## Extrait choisi
1kult a écrit :Mauvais, non, plutôt bordélique... en tout cas jamais antipathique.
Watkinssien a écrit :
Bon alors il faut voir L'enfer est à lui, comme ça on verra si tu pourras continuer! :wink:
Je l'ai vu - et j'aime beaucoup - ainsi qu'une petite dizaine d'autres (The Tall men - déception, un western en 3D, un intéressant et séminal Regénération, Gentleman Jim...) mais à chaque fois la sauce ne prend qu'à moitié, et c'est jamais la claque.
La Piste des géants (The Big Trail)

## Contenu des données
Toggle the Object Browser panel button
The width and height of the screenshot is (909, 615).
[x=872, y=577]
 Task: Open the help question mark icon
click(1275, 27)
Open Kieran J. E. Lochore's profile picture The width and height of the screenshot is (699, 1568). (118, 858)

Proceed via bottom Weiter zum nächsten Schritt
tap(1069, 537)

---

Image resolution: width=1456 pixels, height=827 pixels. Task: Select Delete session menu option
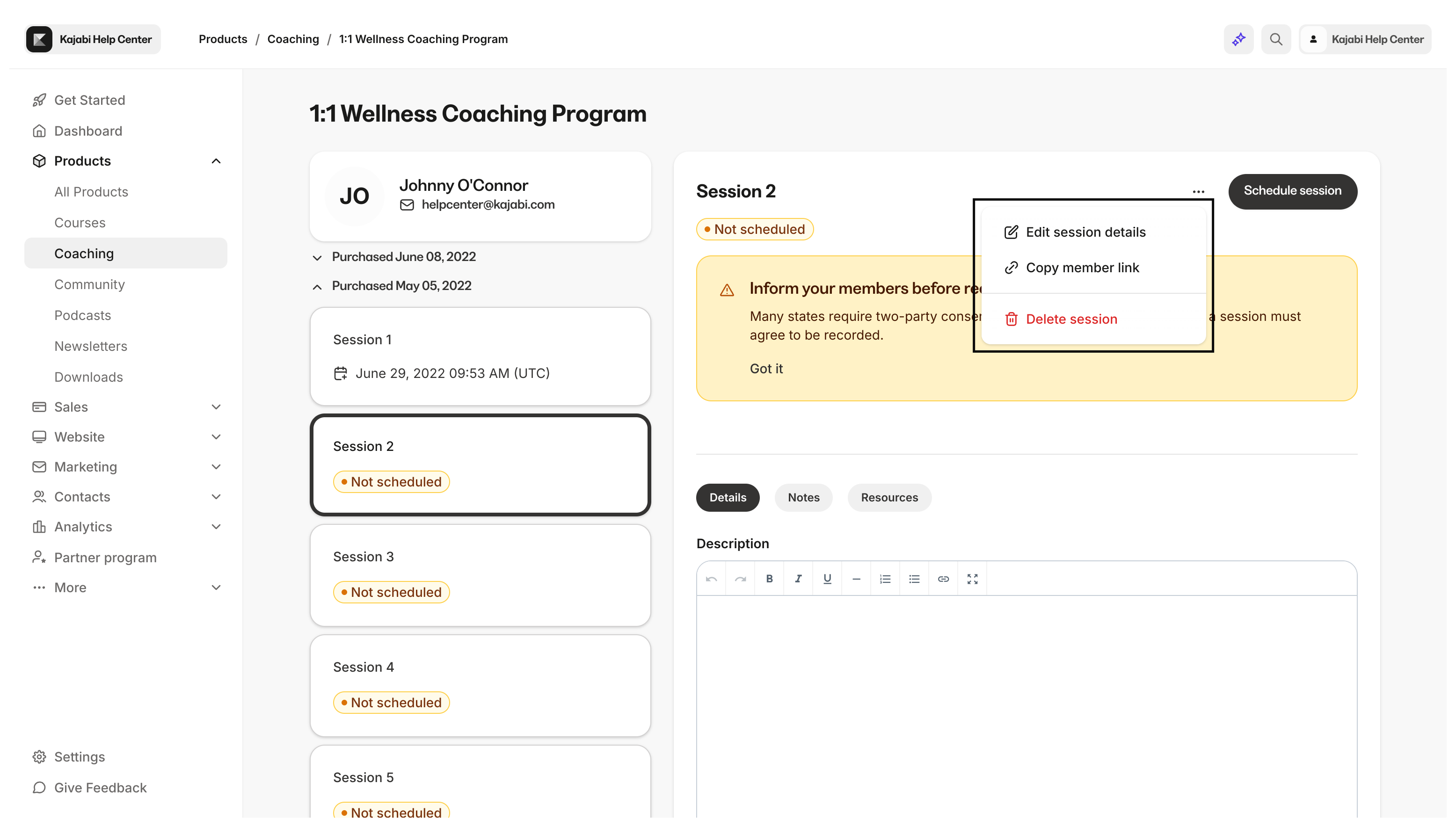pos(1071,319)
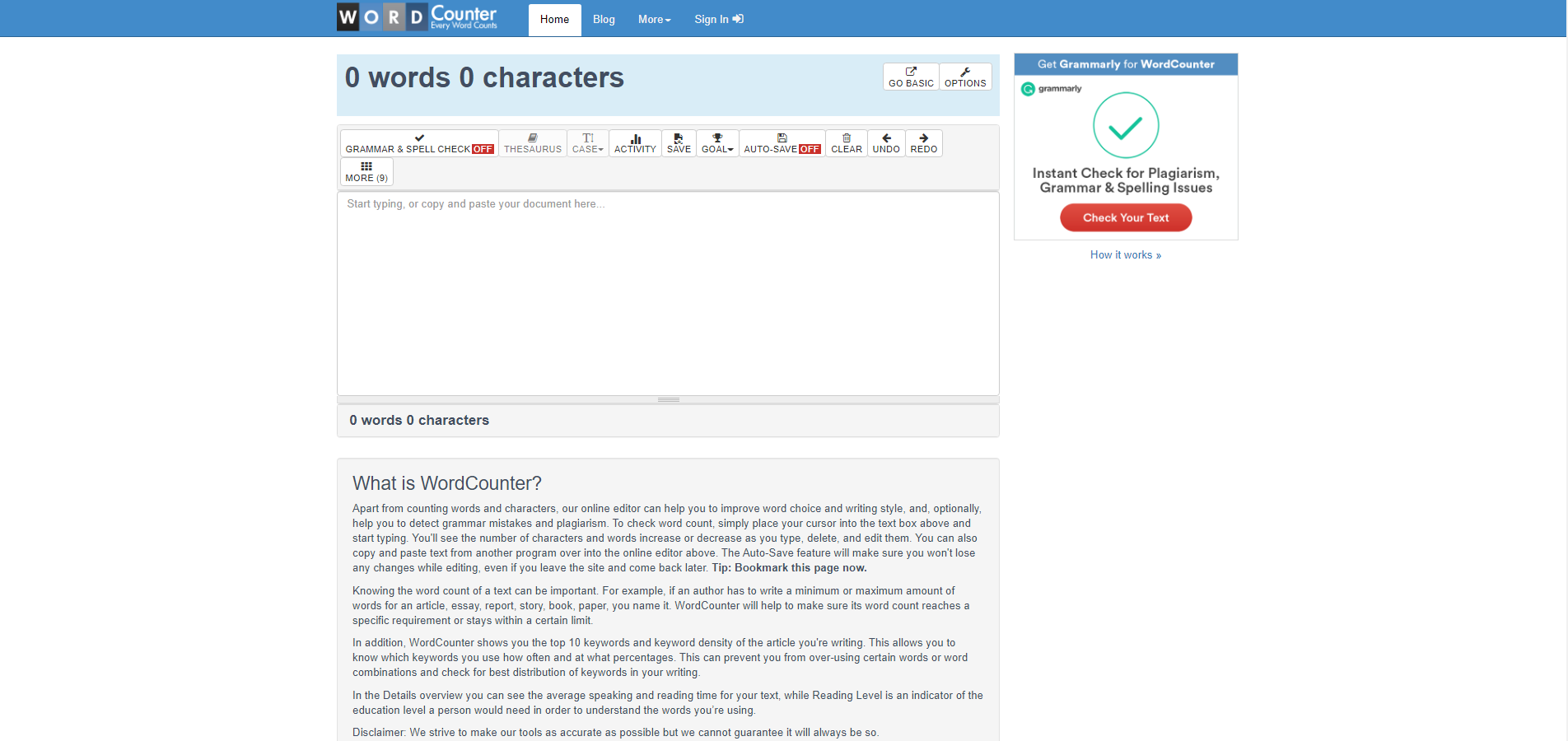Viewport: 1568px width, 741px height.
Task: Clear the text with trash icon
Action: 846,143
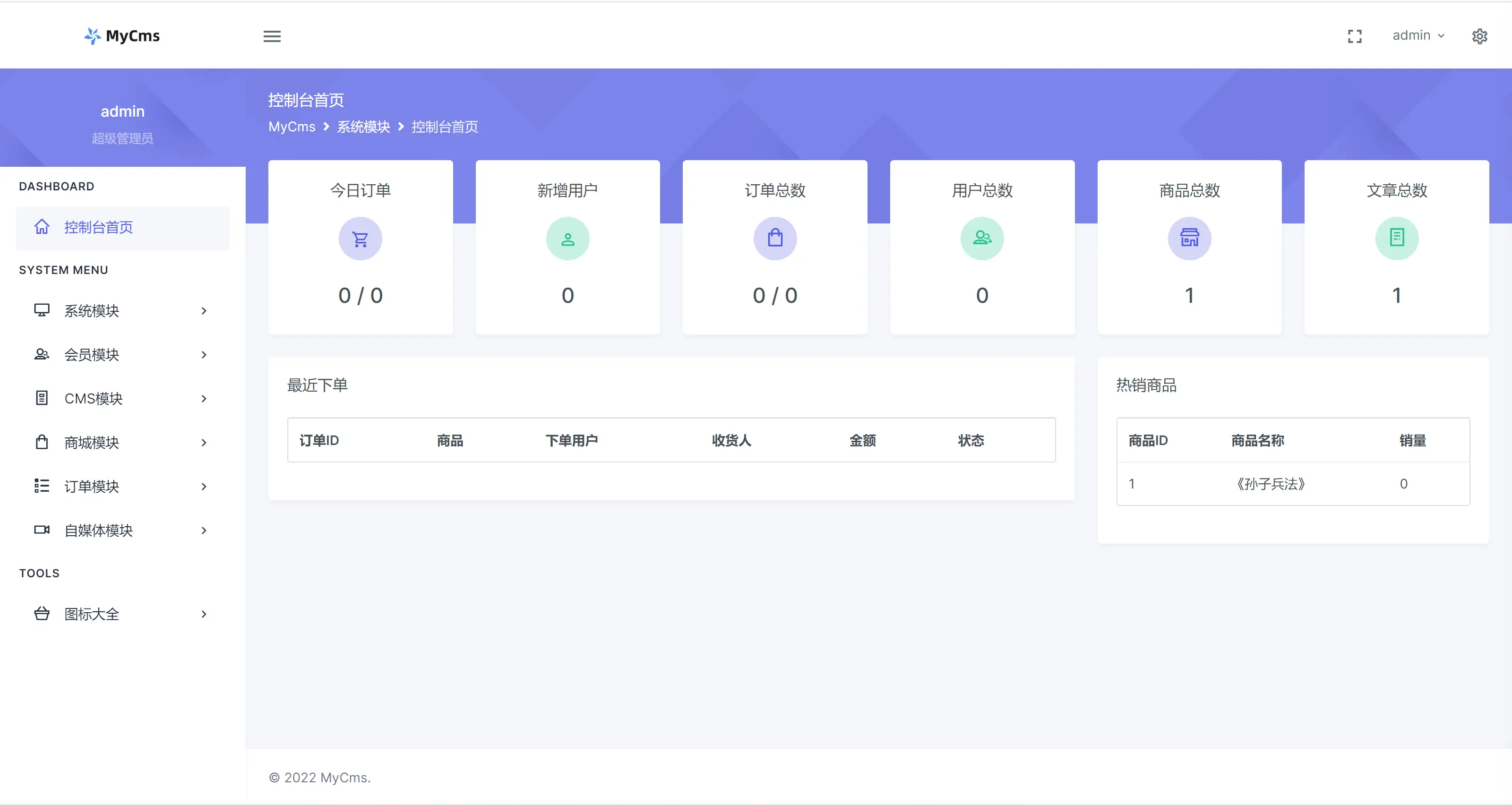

---

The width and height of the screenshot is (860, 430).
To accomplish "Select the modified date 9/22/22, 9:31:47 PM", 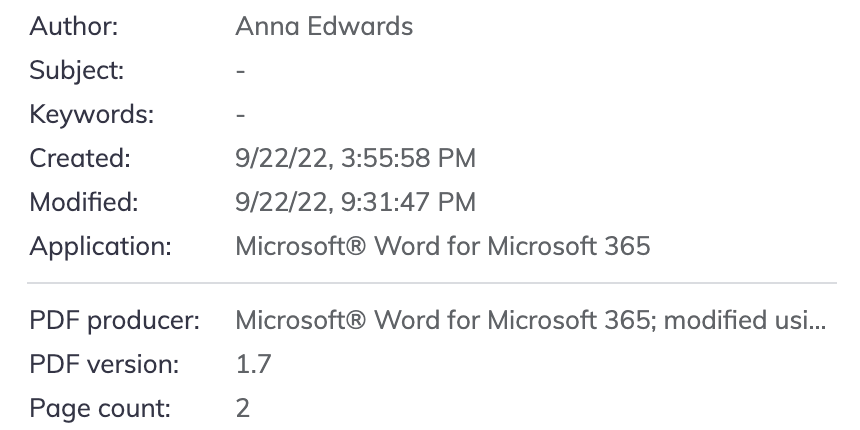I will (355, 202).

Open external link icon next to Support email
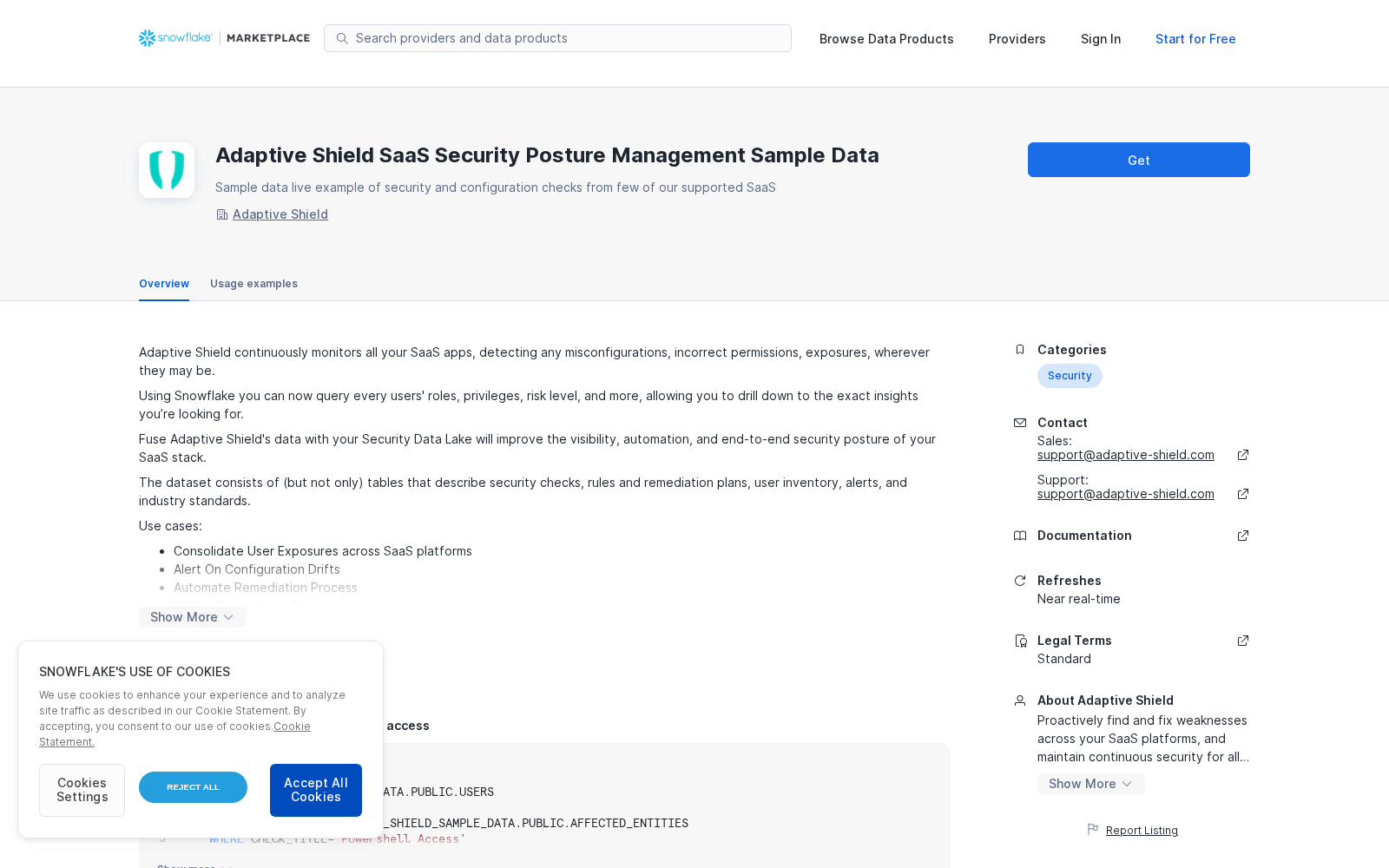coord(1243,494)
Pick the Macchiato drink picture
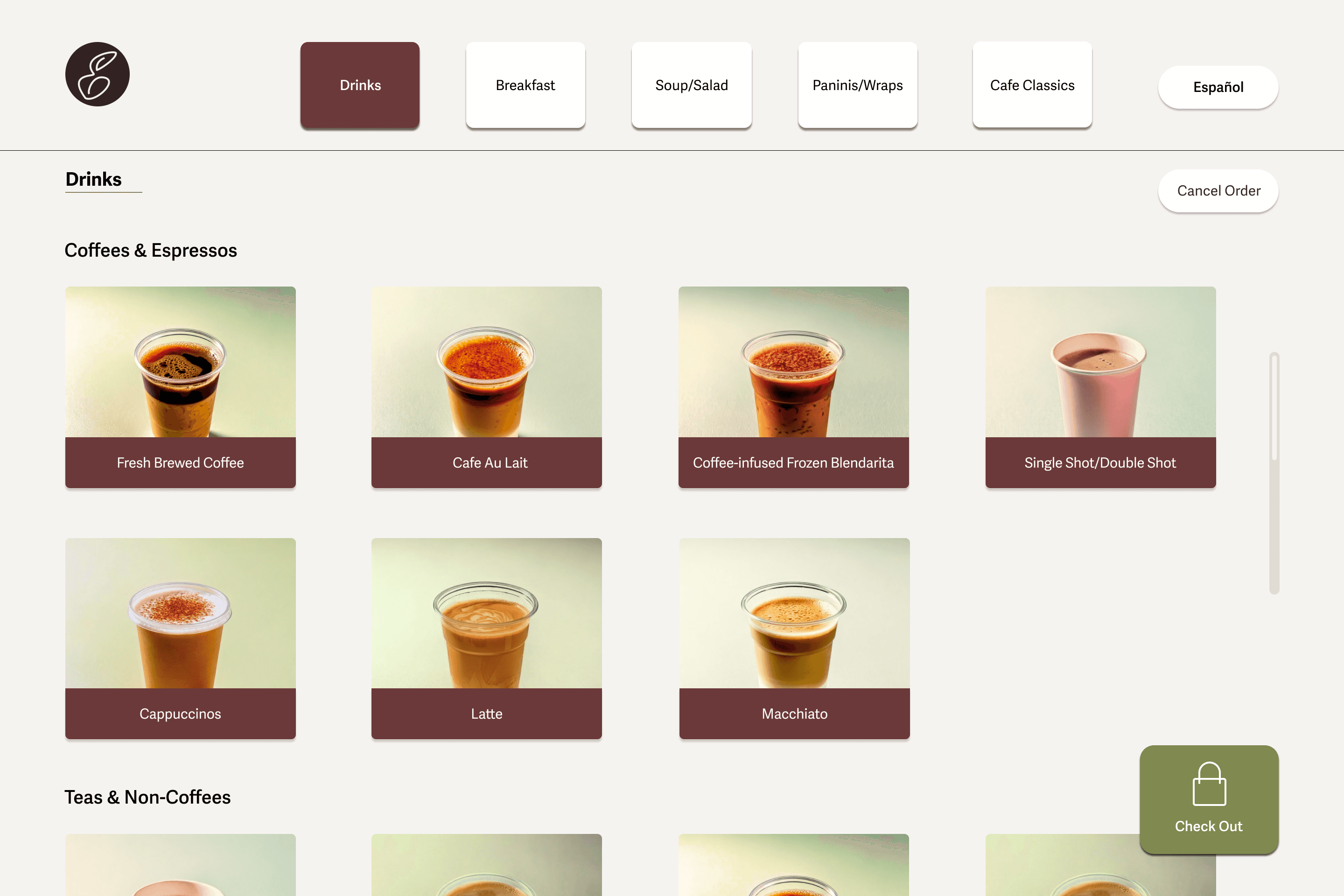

## Liste des tâches
• A. Dites si chacune des affirmations suivantes concorde avec l'extrait, en répondant par oui ou par non et en citant les mots décisifs : (i) The Tall men y est présenté comme une déception ; (ii) Regénération y est qualifié d'intéressant et séminal ; (iii) l'extrait affirme que c'est à chaque fois la claque.
• B. Recopiez fidèlement tout le passage de l'extrait, de « 1kult a écrit :Mauvais, non, plutôt » jusqu'à « (The Big Trail) ».
• C. Répondez brièvement à ces questions sur l'extrait :
(i) Quel film le message de Watkinssien invite-t-il à voir ?
(ii) Quel titre français l'extrait associe-t-il à The Big Trail ?

## Réponses par tâche
• A.
(i) Oui : « The Tall men - déception ».
(ii) Oui : « un intéressant et séminal Regénération ».
(iii) Non : « et c'est jamais la claque ».

• B.
1kult a écrit :Mauvais, non, plutôt bordélique... en tout cas jamais antipathique.
Watkinssien a écrit :
Bon alors il faut voir L'enfer est à lui, comme ça on verra si tu pourras continuer! :wink:
Je l'ai vu - et j'aime beaucoup - ainsi qu'une petite dizaine d'autres (The Tall men - déception, un western en 3D, un intéressant et séminal Regénération, Gentleman Jim...) mais à chaque fois la sauce ne prend qu'à moitié, et c'est jamais la claque.
La Piste des géants (The Big Trail)

• C.
(i) L'enfer est à lui.
(ii) La Piste des géants.